1bqw

Theoretical Model: The protein structure described on this page was determined theoretically, and hence should be interpreted with caution.

MOLECULAR MODEL OF A POLYVALENT PEROXIDASE ISOLATED FROM PARTIALLY-DELIGNIFIED LIGNOCELLULOSE WHICH INCLUDES BOTH MNP AND LIP-TYPE BINDING SITES, THEORETICAL MODELMOLECULAR MODEL OF A POLYVALENT PEROXIDASE ISOLATED FROM PARTIALLY-DELIGNIFIED LIGNOCELLULOSE WHICH INCLUDES BOTH MNP AND LIP-TYPE BINDING SITES, THEORETICAL MODEL

Structural highlights

For a guided tour on the structure components use FirstGlance.
Resources:	FirstGlance, PDBsum, ProSAT

Publication Abstract from PubMed

Two major peroxidases are secreted by the fungus Pleurotus eryngii in lignocellulose cultures. One is similar to Phanerochaete chrysosporium manganese-dependent peroxidase. The second protein (PS1), although catalyzing the oxidation of Mn2+ to Mn3+ by H2O2, differs from the above enzymes by its manganese-independent activity enabling it to oxidize substituted phenols and synthetic dyes, as well as the lignin peroxidase (LiP) substrate veratryl alcohol. This is by a mechanism similar to that reported for LiP, as evidenced by p-dimethoxybenzene oxidation yielding benzoquinone. The apparent kinetic constants showed high activity on Mn2+, but methoxyhydroquinone was the natural substrate with the highest enzyme affinity (this and other phenolic substrates are not efficiently oxidized by the P. chrysosporium peroxidases). A three-dimensional model was built using crystal models from four fungal peroxidase as templates.

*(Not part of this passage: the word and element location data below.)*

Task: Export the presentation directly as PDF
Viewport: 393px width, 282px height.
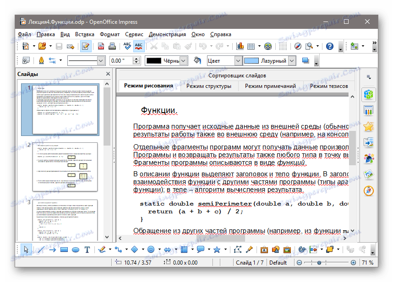Action: coord(100,46)
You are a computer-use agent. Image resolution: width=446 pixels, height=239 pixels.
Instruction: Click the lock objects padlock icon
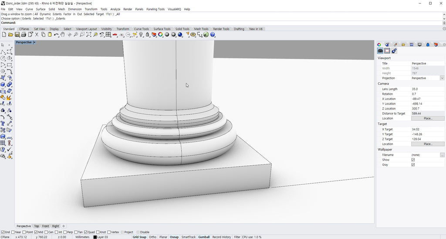point(148,35)
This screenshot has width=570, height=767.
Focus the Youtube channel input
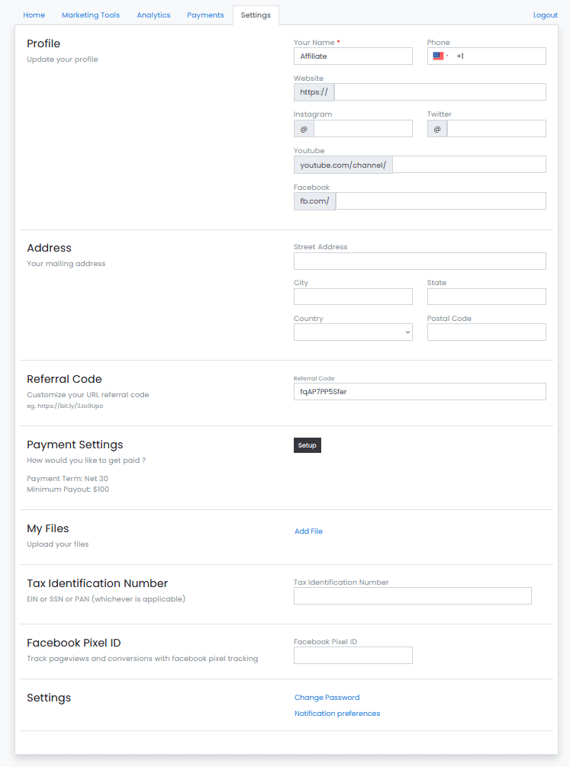(469, 165)
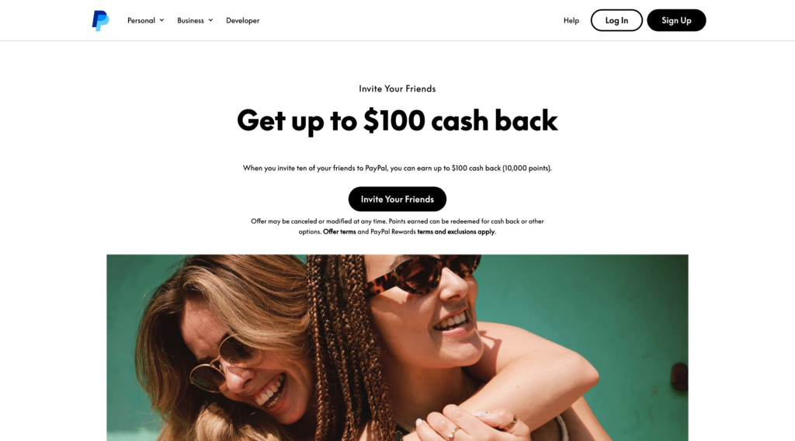Click the invite ten friends description text

[397, 168]
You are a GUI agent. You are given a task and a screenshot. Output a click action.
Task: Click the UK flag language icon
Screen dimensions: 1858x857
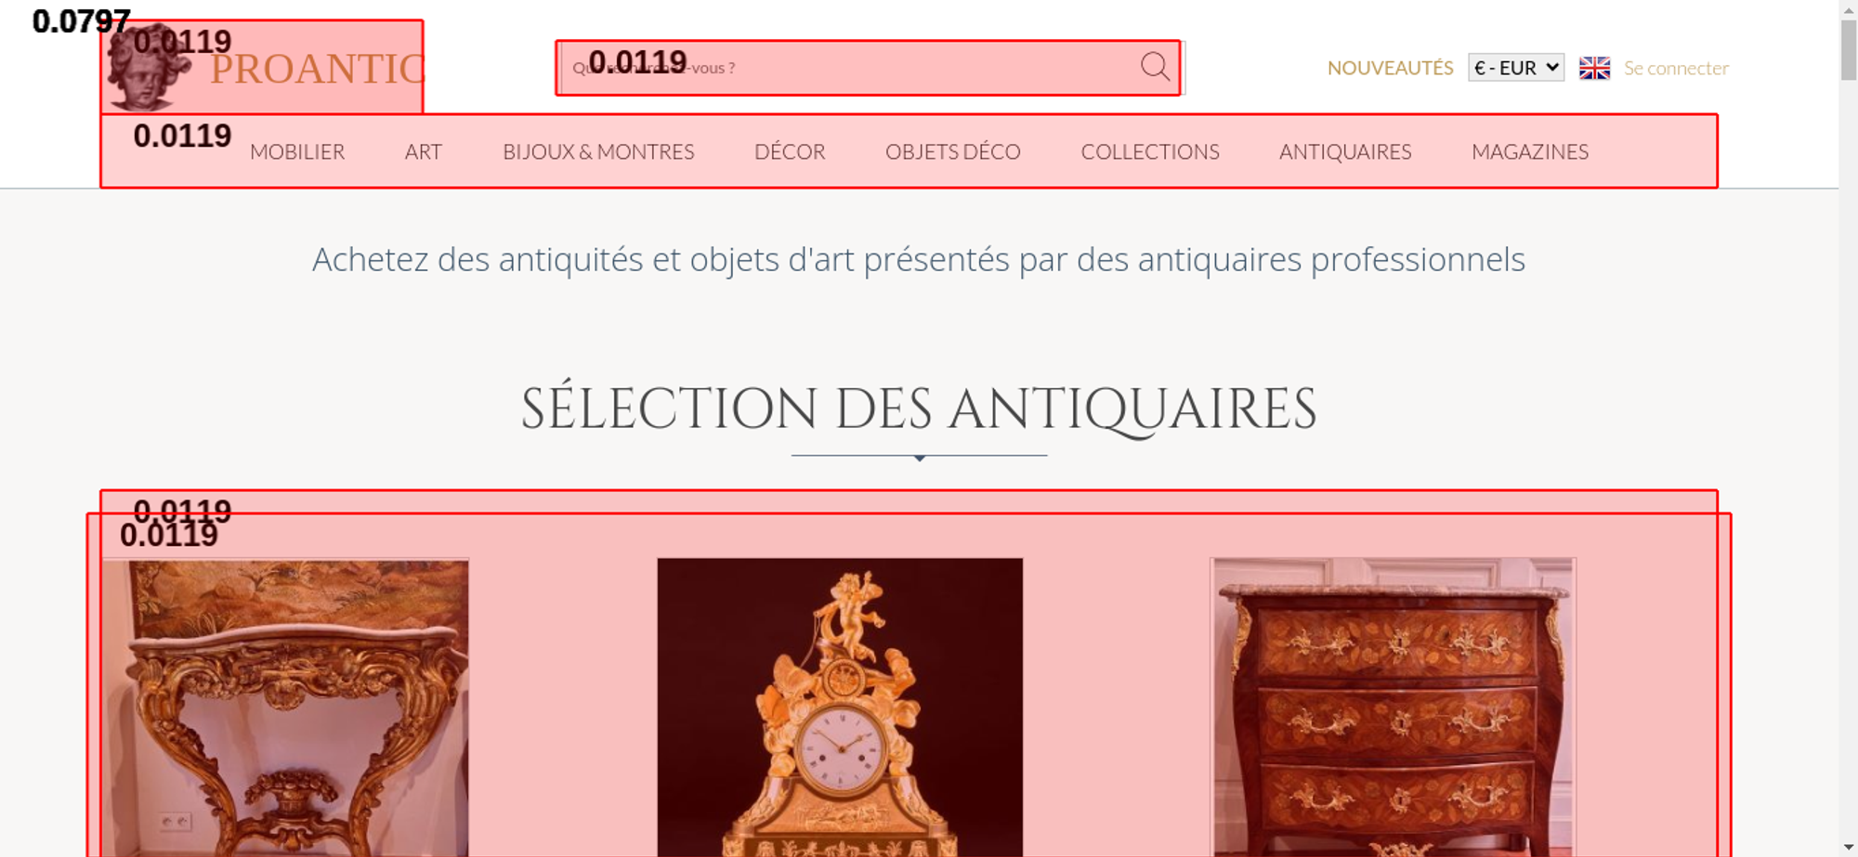[x=1594, y=68]
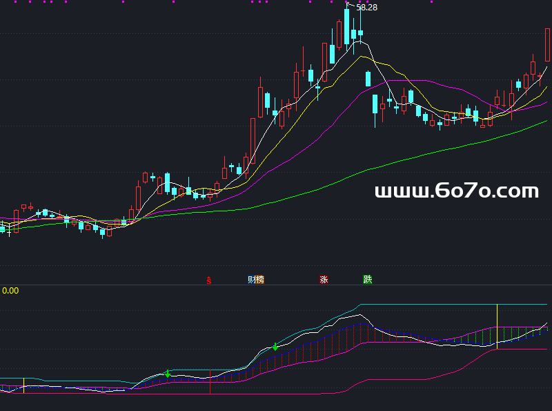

The model suggests high structural affinity of this versatile peroxidase with LiP but shows a putative Mn2+ binding site near the internal heme propionate, involving Glu36, Glu40, and Asp181. A specific substrate interaction site for Mn2+ is supported by kinetic data showing noncompetitive inhibition with other peroxidase substrates. Moreover, residues reported as involved in LiP interaction with veratryl alcohol and other aromatic substrates are present in peroxidase PS1 such as His82 at the heme-channel opening, which is remarkably similar to that of P. chrysosporium LiP, and Trp170 at the protein surface. These residues could be involved in two different hypothetical long range electron transfer pathways from substrate (His82-Ala83-Asn84-His47-heme and Trp170-Leu171-heme) similar to those postulated for LiP.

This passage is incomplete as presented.